**Aim:** Please replace "dropdown" with "drop-down list" in the part of the lines that opens with the line containing "Where should I click to: Click the" and closes with the line containing "pos(676,338)", keeping everything else as it is, and give back only those lines.

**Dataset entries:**
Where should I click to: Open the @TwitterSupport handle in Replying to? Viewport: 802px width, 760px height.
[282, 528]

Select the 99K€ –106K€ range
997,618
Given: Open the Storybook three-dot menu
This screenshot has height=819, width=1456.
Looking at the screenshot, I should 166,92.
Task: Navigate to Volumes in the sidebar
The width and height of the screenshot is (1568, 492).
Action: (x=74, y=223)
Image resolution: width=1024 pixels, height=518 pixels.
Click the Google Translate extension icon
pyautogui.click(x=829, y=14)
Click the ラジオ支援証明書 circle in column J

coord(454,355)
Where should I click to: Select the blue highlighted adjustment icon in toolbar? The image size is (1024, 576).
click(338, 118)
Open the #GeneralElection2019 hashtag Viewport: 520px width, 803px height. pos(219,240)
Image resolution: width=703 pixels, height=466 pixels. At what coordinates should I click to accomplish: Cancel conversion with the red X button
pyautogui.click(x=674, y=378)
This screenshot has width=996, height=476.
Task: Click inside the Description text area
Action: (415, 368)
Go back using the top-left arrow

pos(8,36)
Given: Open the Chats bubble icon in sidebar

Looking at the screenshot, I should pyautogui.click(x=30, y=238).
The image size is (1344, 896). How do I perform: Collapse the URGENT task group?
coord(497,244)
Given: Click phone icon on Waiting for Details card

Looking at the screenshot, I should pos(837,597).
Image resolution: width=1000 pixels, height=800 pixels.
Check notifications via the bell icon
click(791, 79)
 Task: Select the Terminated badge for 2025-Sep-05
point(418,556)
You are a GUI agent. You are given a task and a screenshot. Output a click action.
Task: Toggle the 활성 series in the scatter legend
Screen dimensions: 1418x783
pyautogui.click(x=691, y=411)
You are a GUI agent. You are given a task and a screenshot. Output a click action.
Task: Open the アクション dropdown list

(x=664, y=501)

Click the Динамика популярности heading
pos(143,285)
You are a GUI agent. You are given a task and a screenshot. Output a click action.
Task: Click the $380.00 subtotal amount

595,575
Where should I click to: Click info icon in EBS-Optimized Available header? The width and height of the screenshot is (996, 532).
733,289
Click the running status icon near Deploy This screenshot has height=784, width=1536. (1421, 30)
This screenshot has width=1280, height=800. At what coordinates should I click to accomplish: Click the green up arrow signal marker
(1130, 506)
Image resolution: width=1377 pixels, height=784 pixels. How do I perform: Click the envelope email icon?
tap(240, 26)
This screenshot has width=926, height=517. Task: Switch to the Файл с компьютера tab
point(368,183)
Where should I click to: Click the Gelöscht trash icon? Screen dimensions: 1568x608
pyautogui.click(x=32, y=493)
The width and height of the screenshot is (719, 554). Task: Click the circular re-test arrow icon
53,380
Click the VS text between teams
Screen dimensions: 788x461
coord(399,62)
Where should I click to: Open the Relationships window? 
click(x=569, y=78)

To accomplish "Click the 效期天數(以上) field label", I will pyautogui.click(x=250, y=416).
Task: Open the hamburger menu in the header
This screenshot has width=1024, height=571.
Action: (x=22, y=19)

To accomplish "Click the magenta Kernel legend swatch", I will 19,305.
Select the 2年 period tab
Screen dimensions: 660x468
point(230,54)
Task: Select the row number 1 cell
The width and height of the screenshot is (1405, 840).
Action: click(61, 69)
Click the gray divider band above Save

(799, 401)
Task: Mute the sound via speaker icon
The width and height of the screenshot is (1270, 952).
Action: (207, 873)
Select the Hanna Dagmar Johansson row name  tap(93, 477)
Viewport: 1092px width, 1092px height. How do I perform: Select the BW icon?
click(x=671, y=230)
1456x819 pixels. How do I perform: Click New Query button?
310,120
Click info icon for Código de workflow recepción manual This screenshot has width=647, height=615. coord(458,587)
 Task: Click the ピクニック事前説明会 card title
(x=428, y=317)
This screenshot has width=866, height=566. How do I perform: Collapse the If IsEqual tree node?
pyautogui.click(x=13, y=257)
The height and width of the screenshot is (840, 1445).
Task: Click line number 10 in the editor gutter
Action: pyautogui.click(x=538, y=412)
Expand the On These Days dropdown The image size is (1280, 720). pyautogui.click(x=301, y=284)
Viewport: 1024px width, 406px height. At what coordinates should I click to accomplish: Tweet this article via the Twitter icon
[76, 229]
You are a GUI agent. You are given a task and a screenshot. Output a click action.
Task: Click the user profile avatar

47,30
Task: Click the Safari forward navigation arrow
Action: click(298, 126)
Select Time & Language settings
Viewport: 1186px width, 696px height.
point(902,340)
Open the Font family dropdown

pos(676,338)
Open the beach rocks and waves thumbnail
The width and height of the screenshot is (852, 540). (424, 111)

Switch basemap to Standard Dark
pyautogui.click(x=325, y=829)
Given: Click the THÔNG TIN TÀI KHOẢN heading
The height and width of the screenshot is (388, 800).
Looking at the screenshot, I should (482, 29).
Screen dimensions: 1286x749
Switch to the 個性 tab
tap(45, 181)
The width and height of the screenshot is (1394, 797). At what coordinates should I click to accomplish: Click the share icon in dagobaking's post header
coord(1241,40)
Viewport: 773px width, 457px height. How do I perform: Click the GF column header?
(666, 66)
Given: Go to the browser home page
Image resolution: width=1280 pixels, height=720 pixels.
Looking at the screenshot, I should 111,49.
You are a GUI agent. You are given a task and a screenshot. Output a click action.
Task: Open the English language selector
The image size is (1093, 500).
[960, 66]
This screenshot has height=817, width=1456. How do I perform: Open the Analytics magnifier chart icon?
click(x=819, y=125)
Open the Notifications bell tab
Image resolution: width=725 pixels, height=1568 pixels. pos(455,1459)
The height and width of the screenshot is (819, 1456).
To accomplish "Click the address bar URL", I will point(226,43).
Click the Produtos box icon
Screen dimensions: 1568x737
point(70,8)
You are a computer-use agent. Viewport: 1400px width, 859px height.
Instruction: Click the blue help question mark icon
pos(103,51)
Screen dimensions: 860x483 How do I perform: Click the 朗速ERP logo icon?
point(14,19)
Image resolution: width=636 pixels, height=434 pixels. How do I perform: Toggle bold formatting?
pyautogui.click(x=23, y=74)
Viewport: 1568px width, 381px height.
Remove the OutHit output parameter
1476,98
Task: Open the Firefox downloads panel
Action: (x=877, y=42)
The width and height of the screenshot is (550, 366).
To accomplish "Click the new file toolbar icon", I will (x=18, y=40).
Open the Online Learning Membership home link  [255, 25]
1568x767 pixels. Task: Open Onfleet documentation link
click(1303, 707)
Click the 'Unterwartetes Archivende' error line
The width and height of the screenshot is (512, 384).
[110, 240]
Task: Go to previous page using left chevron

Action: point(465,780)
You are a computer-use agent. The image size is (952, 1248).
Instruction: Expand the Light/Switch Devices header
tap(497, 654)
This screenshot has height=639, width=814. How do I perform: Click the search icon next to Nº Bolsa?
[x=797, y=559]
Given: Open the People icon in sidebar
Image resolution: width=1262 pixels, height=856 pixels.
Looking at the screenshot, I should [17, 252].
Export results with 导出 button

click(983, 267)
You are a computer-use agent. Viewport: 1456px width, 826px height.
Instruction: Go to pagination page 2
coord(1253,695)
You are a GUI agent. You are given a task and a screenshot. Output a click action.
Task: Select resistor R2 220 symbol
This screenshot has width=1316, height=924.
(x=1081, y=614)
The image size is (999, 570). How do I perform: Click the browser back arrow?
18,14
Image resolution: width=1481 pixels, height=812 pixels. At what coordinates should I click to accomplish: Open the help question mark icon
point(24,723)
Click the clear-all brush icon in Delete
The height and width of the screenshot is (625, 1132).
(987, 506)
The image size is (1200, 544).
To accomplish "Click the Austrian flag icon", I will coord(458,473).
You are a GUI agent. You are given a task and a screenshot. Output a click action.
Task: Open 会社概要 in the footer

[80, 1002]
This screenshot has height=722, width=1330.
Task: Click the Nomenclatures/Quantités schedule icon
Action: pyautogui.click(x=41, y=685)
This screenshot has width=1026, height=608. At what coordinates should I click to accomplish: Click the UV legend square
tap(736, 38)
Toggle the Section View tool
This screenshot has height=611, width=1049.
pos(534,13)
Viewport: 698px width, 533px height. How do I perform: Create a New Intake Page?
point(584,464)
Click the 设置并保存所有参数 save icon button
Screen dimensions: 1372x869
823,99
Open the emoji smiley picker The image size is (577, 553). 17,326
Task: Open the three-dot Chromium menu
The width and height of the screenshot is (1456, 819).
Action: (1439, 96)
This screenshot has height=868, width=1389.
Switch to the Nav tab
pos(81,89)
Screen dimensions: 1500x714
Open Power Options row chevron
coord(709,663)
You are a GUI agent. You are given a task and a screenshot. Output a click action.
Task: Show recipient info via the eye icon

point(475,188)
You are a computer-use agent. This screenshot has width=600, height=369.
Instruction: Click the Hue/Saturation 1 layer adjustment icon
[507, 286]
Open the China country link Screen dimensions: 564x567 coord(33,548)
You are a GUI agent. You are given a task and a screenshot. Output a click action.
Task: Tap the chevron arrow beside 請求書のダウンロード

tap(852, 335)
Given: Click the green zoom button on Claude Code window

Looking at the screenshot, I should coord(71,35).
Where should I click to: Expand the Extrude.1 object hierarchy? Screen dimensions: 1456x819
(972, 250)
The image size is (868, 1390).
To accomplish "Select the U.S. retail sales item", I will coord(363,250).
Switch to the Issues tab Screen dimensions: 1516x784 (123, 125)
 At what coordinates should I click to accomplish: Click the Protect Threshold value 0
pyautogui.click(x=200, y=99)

**Expected output:**
Where should I click to: Click the Gelöscht trash icon? Screen dimensions: 1568x608
pyautogui.click(x=32, y=493)
The width and height of the screenshot is (719, 554). Task: Click the circular re-test arrow icon
53,380
Click the VS text between teams
Screen dimensions: 788x461
coord(399,62)
Where should I click to: Open the Relationships window? 
click(x=569, y=78)

To accomplish "Click the 效期天數(以上) field label", I will pyautogui.click(x=250, y=416).
Task: Open the hamburger menu in the header
This screenshot has width=1024, height=571.
Action: (x=22, y=19)

To accomplish "Click the magenta Kernel legend swatch", I will 19,305.
Select the 2年 period tab
Screen dimensions: 660x468
point(230,54)
Task: Select the row number 1 cell
The width and height of the screenshot is (1405, 840).
Action: click(61, 69)
Click the gray divider band above Save

(799, 401)
Task: Mute the sound via speaker icon
The width and height of the screenshot is (1270, 952).
Action: (207, 873)
Select the Hanna Dagmar Johansson row name  tap(93, 477)
Viewport: 1092px width, 1092px height. How do I perform: Select the BW icon?
click(x=671, y=230)
1456x819 pixels. How do I perform: Click New Query button?
310,120
Click info icon for Código de workflow recepción manual This screenshot has width=647, height=615. coord(458,587)
 Task: Click the ピクニック事前説明会 card title
(x=428, y=317)
This screenshot has width=866, height=566. How do I perform: Collapse the If IsEqual tree node?
pyautogui.click(x=13, y=257)
The height and width of the screenshot is (840, 1445).
Task: Click line number 10 in the editor gutter
Action: pyautogui.click(x=538, y=412)
Expand the On These Days drop-down list The image size is (1280, 720). pyautogui.click(x=301, y=284)
Viewport: 1024px width, 406px height. At what coordinates should I click to accomplish: Tweet this article via the Twitter icon
[76, 229]
You are a GUI agent. You are given a task and a screenshot. Output a click action.
Task: Click the user profile avatar

47,30
Task: Click the Safari forward navigation arrow
Action: click(298, 126)
Select Time & Language settings
Viewport: 1186px width, 696px height.
point(902,340)
Open the Font family drop-down list

pos(676,338)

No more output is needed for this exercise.